### Tasks for this exercise
a – According to the Apple-versus-Nexus comparison, how many years of temporal depth does Nexus have?
b – Write a continuation of the Apple-versus-Nexus comparison, starting after its final sentence.

### Extracted text
##############################
The architectural comparison

Here's what surprised me about the overlap:

Capability Apple (on-device) Nexus (my system)
Entity resolution Face-to-identity linking with confidence Multi-signal identity merge with confidence
Relationship modeling is_significant_contact boolean + interaction frequency Weighted edges with temporal validity windows
Topic classification Wikidata QIDs with interest + decay scores Knowledge graph facts with typed predicates
Behavioral timeline knowledgeC + Biome streams Unified timeline across 54 sources
Location context 2,000 location entities with decay scoring Google Timeline + device GPS + travel records

Where Apple is richer: the ML layer. The visual identifier linking, the interest/decay scoring algorithms, the generative model instrumentation. That's 241K records of model telemetry I can see but can't interpret because Apple's weighting logic is opaque.

Where Nexus is richer: temporal depth (24 years vs. however long your Mac has been running), cross-platform fusion (Apple only sees Apple ecosystem data), and full auditability. I can SELECT * FROM knowledge_facts WHERE subject_id = $person and get every fact I've ever recorded. Apple's system is a black box even to the device owner.
##############################
### Provided information
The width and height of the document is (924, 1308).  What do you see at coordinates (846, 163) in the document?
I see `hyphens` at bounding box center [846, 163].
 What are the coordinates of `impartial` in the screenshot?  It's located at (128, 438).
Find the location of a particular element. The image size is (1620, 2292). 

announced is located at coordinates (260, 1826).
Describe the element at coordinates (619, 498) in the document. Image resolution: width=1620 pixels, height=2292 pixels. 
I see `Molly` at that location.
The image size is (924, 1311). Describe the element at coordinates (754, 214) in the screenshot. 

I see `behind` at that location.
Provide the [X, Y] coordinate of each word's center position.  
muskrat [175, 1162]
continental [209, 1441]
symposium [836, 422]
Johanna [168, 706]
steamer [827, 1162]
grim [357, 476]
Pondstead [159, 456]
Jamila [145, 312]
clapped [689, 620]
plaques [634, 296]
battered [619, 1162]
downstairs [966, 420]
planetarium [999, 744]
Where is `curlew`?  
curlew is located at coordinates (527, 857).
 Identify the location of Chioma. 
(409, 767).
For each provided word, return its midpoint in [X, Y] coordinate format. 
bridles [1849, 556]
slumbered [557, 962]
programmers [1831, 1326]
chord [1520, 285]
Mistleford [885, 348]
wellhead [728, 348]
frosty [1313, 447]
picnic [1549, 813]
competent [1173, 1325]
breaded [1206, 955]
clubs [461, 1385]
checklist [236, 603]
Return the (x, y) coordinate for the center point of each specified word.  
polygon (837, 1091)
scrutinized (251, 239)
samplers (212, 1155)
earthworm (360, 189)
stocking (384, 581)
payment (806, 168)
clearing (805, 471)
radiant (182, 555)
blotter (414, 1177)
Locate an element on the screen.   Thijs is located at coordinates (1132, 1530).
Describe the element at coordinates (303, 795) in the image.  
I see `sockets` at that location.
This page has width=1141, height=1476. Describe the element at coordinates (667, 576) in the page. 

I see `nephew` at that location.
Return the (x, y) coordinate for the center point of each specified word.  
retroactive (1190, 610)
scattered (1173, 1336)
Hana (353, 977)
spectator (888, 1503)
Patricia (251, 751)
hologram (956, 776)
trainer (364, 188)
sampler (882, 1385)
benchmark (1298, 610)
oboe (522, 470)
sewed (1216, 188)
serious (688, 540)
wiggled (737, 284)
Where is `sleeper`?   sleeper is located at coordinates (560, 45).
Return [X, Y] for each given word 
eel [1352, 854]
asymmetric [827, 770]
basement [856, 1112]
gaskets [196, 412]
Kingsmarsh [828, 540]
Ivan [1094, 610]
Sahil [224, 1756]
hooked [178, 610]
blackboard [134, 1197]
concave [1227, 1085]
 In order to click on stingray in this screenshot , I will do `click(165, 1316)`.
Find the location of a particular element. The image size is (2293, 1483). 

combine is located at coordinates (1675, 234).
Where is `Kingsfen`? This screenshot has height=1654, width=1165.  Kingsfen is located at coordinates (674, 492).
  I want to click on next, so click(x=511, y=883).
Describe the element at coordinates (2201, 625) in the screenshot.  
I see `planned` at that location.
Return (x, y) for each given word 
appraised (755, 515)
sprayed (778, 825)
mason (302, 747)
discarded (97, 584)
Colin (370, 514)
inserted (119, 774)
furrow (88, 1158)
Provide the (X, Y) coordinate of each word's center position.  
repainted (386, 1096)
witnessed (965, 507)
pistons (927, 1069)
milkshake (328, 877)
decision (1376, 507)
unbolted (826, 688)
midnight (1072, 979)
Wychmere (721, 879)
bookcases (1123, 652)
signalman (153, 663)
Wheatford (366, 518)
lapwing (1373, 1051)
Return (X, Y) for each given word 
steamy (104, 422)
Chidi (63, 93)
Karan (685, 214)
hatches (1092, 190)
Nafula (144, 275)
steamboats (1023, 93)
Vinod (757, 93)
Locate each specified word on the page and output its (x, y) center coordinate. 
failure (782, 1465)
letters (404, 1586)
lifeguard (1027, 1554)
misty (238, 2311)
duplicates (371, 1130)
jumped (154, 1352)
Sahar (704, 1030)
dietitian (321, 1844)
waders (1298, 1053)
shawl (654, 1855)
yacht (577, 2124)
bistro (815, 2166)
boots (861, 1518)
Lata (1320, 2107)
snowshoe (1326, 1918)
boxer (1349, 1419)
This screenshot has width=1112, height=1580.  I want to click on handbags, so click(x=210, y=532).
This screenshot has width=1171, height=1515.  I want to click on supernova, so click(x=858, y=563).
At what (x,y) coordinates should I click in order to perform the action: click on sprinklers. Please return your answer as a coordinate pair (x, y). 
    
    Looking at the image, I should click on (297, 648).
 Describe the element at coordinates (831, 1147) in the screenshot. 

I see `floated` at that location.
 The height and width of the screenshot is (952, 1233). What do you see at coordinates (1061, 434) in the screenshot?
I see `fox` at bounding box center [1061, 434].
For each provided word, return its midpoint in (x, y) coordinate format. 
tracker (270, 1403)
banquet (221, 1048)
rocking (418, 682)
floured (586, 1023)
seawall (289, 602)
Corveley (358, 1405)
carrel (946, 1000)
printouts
##############################
### Written answers
a – 24 years.

b –
Nexus v iPhone

The part nobody talks about

Apple's privacy story is "we keep this on-device." That's meaningful. It's genuinely better than sending everything to a cloud. I respect the architectural decision.

But "on-device" doesn't mean "small." My Mac is quietly maintaining:

  • 249,776 behavioral telemetry records (Biome)
  • 40,339 knowledge graph triples with confidence-scored entity resolution (Apple Intelligence)
  • 38,775 personalization records with interest scoring and temporal decay (Portrait)
  • 13,677 app/web/media usage records (knowledgeC)
  • 10,000 Siri interaction records
  • 1,153 Siri entity records

Total across the Apple-specific tables I've ingested: 353,744 records. That's not a cache. That's an intelligence platform.

The forensic researchers have known this for years. DFIR investigators consider these databases some of the most valuable artifacts on an Apple device because they effectively reconstruct a complete behavioral profile: who you talk to, how often, which apps you use, what topics interest you, where you go, when you're active, and which people matter to you.

Apple's system is sophisticated, privacy-respecting by design, and significantly more extensive than most users or even most security professionals realize. The is_significant_contact flag alone implies Apple maintains a running model of your relationship hierarchy. The Wikidata topic ontology means it's classifying your interests against a structured knowledge base. The entity alias resolution with confidence scoring means it's doing the same identity deduplication work that takes enterprise MDM platforms months to implement.

All locally. All silently. All without documentation.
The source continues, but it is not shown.